J’étais catastrophée. C’était justement pour éviter cela que j’avais demandé la tenue de ce rituel… Heureusement, les Mères, par solidarité féminine sûrement, étaient gagnées à ma cause.

« Es-tu en rut en ce moment ? demanda la plus âgée, intéressée. Je ne sens rien !

— Il l’est, Mère, confirma la plus jeune. Son luith est suave et riche. »

Je jetai un coup d’œil à Ren. J’avais donc raison… D’habitude, pour éviter une fécondation intempestive, Ren faisait chambre à part pendant cette période. Sauf cette fois… S’imaginait-il que la configuration rendait ses gamètes inopérantes ?

Je cherchai son regard, mais Ren s’attachait à m’ignorer. En fait, il était furieux.

Une des Mères se pencha à l’oreille de celle qui venait de parler, la plus âgée. Une lueur intelligente dans ses yeux morts, puis elle s’adressa à nouveau à Ren.

« Le Conseil a pris sa décision, et a déjà engagé sa parole sous l’arbre-lige. Baran d’Aendel nous a convaincu. Pourquoi devrait-elle subir tes frasques ? Si tu voulais te constituer une harde de femelles à féconder à loisir, il ne fallait pas venir à Kharë. Ici, ce sont les ellith qui décident, pas les mâles arrogants ! Tu devras donc te consacrer exclusivement à cette jeune et courageuse elleth, et veiller à ce que tous ses besoins soient comblés, y compris si elle décide d’introduire dans le clan un second mâle. Lethë y veillera ! »
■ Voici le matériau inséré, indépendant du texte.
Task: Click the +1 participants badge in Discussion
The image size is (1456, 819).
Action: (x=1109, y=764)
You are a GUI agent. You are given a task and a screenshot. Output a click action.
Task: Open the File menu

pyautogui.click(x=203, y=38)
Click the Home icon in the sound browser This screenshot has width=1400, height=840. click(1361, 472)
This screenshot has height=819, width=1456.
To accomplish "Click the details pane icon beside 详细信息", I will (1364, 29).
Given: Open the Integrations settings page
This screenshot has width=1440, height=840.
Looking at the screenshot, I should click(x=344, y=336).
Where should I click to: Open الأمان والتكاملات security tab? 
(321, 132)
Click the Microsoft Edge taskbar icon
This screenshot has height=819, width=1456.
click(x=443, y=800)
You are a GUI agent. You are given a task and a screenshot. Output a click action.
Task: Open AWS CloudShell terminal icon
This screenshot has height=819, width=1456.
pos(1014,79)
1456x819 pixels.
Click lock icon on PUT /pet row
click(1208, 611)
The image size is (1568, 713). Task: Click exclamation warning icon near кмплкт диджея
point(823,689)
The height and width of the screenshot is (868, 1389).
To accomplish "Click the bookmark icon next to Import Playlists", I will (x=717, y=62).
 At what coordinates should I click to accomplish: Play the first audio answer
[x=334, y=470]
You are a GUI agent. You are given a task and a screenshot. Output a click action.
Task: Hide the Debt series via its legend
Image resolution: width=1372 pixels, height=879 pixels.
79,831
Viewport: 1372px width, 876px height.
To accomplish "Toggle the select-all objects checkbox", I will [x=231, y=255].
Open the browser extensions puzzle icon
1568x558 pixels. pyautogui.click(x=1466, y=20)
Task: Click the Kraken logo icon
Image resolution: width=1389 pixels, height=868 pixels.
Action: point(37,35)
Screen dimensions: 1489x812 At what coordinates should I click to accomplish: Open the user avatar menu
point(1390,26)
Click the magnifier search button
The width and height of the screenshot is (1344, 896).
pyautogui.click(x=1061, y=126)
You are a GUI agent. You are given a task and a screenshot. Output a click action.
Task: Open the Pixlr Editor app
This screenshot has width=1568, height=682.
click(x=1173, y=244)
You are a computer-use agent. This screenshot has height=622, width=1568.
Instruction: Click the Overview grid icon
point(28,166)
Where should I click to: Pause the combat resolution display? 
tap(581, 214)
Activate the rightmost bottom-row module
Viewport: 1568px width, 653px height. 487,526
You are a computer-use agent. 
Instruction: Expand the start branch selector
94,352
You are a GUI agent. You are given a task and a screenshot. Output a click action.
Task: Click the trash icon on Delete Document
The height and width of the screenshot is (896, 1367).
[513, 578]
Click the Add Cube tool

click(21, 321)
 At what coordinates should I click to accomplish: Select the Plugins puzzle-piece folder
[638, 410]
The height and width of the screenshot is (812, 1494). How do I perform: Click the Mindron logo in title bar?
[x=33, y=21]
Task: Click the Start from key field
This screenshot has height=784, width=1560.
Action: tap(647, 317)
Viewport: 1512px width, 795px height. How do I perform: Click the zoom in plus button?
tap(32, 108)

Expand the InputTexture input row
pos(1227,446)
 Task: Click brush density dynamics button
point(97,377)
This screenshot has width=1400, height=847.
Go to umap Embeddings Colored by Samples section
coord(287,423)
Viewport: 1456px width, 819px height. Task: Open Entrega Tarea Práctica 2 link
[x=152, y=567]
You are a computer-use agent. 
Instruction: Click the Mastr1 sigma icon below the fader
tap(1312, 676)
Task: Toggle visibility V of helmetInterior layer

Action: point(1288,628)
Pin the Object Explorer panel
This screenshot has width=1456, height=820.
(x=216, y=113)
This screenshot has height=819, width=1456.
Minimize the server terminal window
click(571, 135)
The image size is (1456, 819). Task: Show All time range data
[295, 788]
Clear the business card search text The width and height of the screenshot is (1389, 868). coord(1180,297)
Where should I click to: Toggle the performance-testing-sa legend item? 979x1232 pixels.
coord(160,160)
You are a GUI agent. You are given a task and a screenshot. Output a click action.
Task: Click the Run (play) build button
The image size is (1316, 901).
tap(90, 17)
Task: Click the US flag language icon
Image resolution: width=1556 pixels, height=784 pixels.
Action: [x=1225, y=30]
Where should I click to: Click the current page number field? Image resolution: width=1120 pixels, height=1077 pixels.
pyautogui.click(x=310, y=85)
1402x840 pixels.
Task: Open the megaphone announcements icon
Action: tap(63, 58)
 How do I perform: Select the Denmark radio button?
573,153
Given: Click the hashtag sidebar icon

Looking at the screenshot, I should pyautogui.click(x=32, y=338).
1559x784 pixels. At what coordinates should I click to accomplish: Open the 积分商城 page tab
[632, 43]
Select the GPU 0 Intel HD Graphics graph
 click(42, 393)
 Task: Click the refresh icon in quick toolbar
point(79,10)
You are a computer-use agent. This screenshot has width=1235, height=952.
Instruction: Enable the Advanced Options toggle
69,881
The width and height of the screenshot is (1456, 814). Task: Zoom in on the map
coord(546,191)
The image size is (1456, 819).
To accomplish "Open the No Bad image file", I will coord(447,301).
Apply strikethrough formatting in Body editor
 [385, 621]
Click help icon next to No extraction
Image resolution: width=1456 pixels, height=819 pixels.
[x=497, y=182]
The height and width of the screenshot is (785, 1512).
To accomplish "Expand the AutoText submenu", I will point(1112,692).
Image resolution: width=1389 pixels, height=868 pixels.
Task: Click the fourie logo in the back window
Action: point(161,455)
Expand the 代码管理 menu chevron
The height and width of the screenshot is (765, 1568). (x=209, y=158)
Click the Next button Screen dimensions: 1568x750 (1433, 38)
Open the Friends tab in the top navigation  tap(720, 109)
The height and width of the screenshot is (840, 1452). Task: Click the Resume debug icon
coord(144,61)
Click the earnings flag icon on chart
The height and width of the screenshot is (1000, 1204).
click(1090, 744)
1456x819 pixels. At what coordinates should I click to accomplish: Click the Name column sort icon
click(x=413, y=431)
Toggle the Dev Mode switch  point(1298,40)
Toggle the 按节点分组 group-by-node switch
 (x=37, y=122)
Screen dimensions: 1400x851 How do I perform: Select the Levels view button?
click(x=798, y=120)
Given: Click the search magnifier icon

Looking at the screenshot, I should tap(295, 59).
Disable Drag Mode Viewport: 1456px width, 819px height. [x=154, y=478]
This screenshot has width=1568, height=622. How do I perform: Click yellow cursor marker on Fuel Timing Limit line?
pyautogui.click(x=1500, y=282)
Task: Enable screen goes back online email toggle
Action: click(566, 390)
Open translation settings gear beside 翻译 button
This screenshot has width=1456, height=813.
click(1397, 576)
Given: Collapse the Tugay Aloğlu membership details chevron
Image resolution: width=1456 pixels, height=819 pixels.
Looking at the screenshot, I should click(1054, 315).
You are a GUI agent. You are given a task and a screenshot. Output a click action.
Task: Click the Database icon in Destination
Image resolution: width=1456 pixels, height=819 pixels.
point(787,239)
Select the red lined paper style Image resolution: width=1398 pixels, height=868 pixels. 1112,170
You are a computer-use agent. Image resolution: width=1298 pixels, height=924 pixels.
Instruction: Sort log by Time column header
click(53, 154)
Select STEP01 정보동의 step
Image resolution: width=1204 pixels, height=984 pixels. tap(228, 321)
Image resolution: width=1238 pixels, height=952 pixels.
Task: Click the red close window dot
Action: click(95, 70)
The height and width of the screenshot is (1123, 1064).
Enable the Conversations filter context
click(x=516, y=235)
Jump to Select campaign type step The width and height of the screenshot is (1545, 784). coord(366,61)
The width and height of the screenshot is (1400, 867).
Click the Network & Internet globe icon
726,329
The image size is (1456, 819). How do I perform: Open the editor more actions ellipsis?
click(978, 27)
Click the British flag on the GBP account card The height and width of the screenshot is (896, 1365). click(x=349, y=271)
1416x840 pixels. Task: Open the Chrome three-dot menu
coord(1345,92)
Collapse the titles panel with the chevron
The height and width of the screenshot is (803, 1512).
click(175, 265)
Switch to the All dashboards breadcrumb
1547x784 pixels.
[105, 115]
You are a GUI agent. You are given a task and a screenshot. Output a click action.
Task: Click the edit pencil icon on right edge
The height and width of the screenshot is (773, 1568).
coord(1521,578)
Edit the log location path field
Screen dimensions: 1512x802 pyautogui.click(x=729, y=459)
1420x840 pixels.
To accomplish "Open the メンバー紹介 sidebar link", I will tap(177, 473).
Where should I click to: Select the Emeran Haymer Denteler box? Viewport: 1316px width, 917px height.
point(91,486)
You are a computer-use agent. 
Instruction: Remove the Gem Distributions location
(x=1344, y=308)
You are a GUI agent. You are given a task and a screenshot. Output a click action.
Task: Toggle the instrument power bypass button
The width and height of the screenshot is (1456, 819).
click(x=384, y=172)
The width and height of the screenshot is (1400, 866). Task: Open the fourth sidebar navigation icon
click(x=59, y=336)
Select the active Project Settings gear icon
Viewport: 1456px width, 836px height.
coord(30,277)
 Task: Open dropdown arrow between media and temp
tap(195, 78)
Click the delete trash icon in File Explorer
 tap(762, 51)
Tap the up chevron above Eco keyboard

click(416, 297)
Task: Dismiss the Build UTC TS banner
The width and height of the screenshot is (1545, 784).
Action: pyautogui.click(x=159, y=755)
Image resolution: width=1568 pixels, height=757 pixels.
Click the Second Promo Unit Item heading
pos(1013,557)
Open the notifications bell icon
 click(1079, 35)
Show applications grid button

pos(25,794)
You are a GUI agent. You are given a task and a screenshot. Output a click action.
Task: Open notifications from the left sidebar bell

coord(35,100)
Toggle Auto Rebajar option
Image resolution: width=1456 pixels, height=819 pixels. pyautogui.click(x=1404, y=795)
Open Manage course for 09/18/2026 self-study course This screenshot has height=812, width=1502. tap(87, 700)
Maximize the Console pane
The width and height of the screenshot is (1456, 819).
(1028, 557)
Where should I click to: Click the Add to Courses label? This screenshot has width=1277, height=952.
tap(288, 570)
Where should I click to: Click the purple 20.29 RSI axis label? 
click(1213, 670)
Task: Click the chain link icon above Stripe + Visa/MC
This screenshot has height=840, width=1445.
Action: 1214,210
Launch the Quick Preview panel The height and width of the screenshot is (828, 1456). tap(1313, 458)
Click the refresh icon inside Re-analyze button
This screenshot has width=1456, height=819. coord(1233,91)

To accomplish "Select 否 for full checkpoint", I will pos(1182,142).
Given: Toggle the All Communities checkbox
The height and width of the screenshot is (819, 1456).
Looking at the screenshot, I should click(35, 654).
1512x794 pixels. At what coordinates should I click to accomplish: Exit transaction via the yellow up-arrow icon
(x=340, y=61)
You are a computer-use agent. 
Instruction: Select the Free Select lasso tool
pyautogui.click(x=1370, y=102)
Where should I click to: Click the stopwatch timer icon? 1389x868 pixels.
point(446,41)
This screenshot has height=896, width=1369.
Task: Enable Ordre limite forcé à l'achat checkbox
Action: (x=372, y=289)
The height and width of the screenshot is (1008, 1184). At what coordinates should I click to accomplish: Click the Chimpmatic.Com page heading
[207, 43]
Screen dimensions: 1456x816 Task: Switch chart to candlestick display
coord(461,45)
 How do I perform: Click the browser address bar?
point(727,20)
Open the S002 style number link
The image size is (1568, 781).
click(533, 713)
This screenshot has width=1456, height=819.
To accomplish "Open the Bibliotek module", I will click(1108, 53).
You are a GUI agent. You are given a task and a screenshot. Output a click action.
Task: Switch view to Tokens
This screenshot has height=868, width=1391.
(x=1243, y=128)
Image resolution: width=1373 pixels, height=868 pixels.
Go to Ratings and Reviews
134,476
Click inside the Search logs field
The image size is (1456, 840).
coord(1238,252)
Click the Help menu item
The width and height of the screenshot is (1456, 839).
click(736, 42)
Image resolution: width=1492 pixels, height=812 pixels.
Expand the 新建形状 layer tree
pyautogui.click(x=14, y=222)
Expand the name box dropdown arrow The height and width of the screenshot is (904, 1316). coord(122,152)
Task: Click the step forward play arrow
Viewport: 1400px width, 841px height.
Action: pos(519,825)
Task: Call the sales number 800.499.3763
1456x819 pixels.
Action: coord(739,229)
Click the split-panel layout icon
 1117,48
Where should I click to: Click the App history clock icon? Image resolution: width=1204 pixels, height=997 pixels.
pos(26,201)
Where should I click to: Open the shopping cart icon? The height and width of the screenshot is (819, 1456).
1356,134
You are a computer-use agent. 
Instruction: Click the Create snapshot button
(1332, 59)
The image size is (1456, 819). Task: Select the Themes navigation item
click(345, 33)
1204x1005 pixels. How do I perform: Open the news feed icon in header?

Cette fois, Ren daigna me regarder. Mais ses yeux étaient si froids, son visage si encoléré, que je tournai la tête.

On me conduisit dans des appartements luxueux, où on me laissa seule, en m’instruisant de bien me reposer, de prendre un long bain bouillant et de manger tout mon content. Le rituel devait avoir lieu au moment où la lune de Faërung – la planète d’origine de l’astéroïde – se trouvait à son apex. Une heure hautement symbolique, dont la mémoire avait été conservée dans ce coin sans astre de l’espace : l’Ethereal est en effet un océan sans étoiles.

« Tu dois amasser des forces pour cette nuit, m’indiqua de manière sibylline l’elleth qui m’avait accompagnée.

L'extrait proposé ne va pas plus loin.